Revision as of 06:13, 12 November 2008 by Dscosson (talk | contribs) (add passage from ''Pensacola Harbor and Its Advantages'')
Commendencia Street Wharf at left. Tarragona Street Wharf visible at right.

The Commendencia Street Wharf was a major shipping depot located at the southern terminus of Commendencia Street, south of Main Street and just west of the Tarragona Street Wharf.

The length of the wharf, from the north end of the slip to the extreme south end of the structure, was 2,065 feet.[1]

The Commendencia wharf was the site of a massive warehouse owned by the L&N Railroad. The largest of its kind in the South, it was 50 feet wide by 1202 feet long and two stories high, with a capacity of 500 freight carloads.
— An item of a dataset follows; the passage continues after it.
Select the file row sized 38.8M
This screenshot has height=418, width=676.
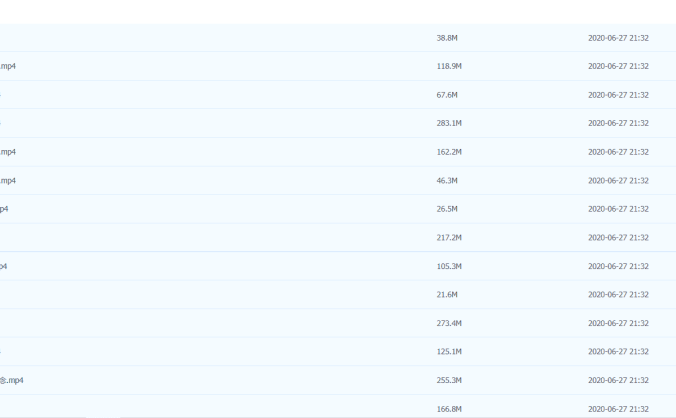447,38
Three sets of railroad tracks ran into the first floor, and another two with inclined trestles ran to the second floor.[2]

Pensacola Harbor and Its Advantages, published by the L&N Railroad in 1901, details the warehouse and its railroad tracks:

Five tracks run alongside of this warehouse, three on the lower floor and two on the upper floor. The tracks are so located that goods can be unloaded from cars direct into vessels alongside the wharf or into the warehouses. Likewise, cargoes can be unloaded from vessels direct into cars or into the storage warehouse. The two tracks of the upper story are reached by incline approaches 408 feet long. The north end of the wharf is taken up by nine tracks aggregating 10,000 feet in length, including approaches to the warehouse. The total length of railroad track on this structure is 18,490 feet. Both floors of the warehouse are designed to carry 600 pounds of freight per square foot of floor. There are 400 doors in this warehouse, each eight feet in width, all of which are hung on special metal ribbons running over pulleys, so as to be easily opened and shut.

The roof of the L&N warehouse was ripped away in the 1916 hurricane season.

Other images

References

  1. The Louisville & Nashville Railroad Company. Pensacola Harbor and Its Advantages. 1901.
  2. J. S. Glass, editor. The Southern Manufacturer, Volume V, Number 3. New Orleans: June 1901.